Causal effects of circulating cytokine concentrations on risk of Alzheimers disease: A bidirectional two-sample Mendelian randomization study

Background: There is considerable interest in the role of neuroinflammation in the pathogenesis of Alzheimers disease. Evidence from observational studies suggests an association between cytokine concentrations and Alzheimers disease. However, establishing a causal role of cytokine concentrations on risk of Alzheimers disease is challenging due to bias from reverse causation and residual confounding. Methods: We used two-sample MR to explore causal effects of circulating cytokine concentrations on Alzheimers disease and vice versa, employing genetic variants associated with cytokine concentrations (N=8,293) and Alzheimers disease (71,880 cases / 383,378 controls) from the largest non-overlapping genome-wide association studies (GWAS) of European ancestry.
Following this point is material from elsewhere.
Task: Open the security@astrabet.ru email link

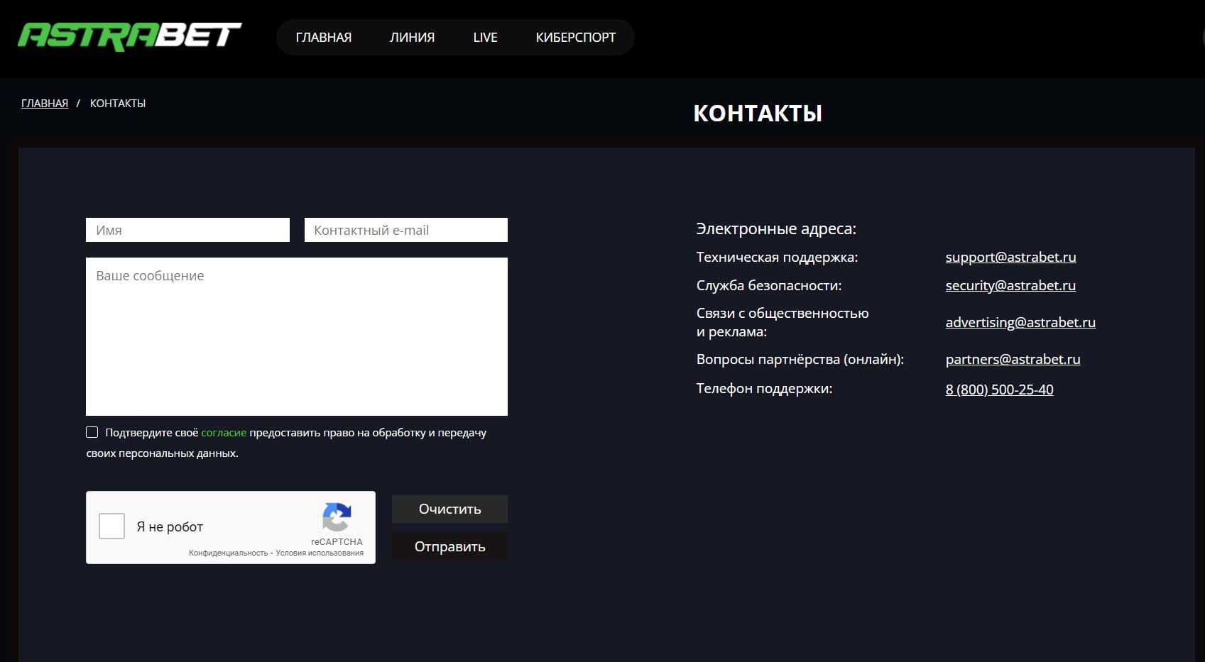Action: (1010, 286)
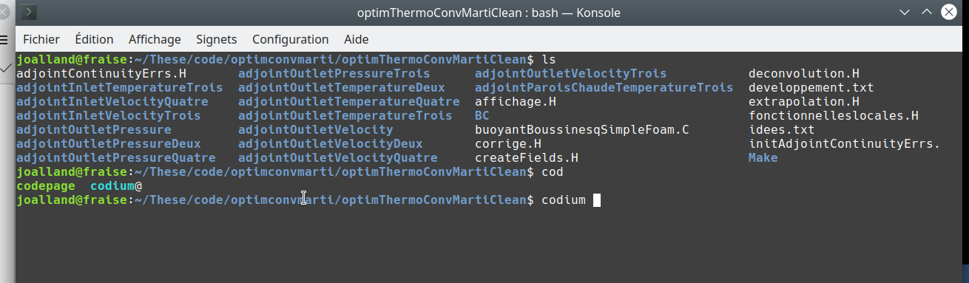Image resolution: width=969 pixels, height=283 pixels.
Task: Open the Signets bookmarks menu
Action: coord(216,39)
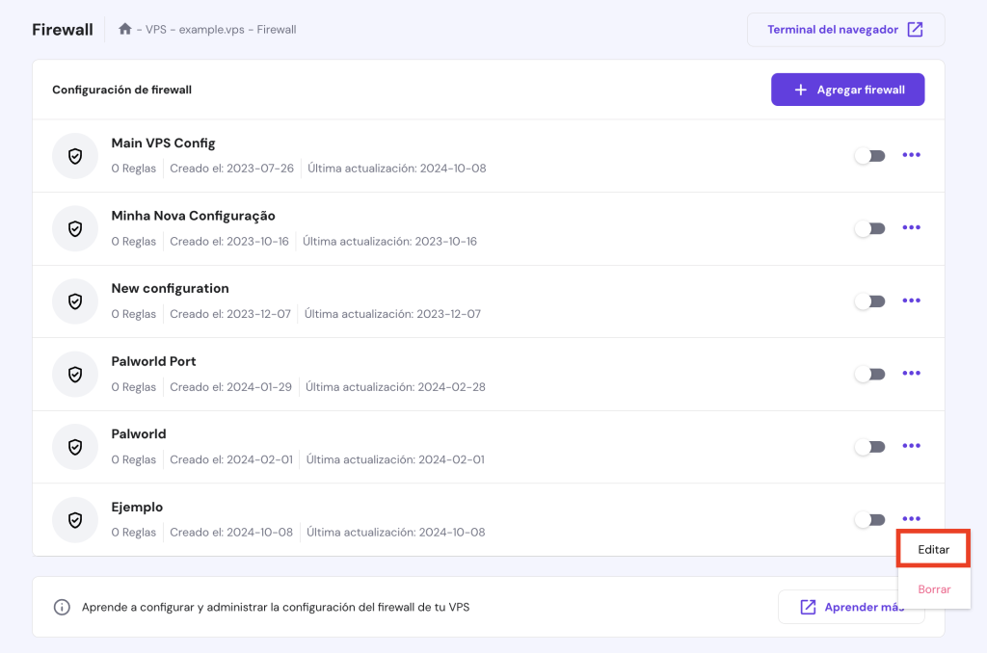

Results: There was weak evidence to suggest that 1 standard deviation (SD) increase in levels of CTACK (CCL27) (OR= 1.09 95%CI: 1.01 to 1.19, p=0.03) increased risk of Alzheimers disease. There was also weak evidence of a causal effect of 1 SD increase in levels of MIP-1b (CCL4) (OR=1.04 95%CI: 0.99 to 1.09, p=0.08), Eotaxin (OR=1.08 95%CI: 0.99 to 1.17, p =0.10), GROa (CXCL1) (OR=1.04 95%CI: 0.99 to 1.10, p=0.15), MIG (CXCL9) (OR=1.17 95%CI: 0.97 to 1.41, p=0.10), IL-8 (Wald Ratio: OR=1.21 95%CI: 0.97 to 1.51, p=0.09) and IL-2 (Wald Ratio: OR=1.21 95%CI: 0.94 to 1.56, p=0.14) on greater risk of Alzheimers disease. There was little evidence of a causal effect of genetic liability to Alzheimers disease on circulating cytokine concentrations. Conclusions: Our study provides some evidence supporting a causal role of cytokines in the pathogenesis of Alzheimers disease. However, more studies are needed to elucidate the specific mechanistic pathways via which cytokines alter the risk of Alzheimers disease.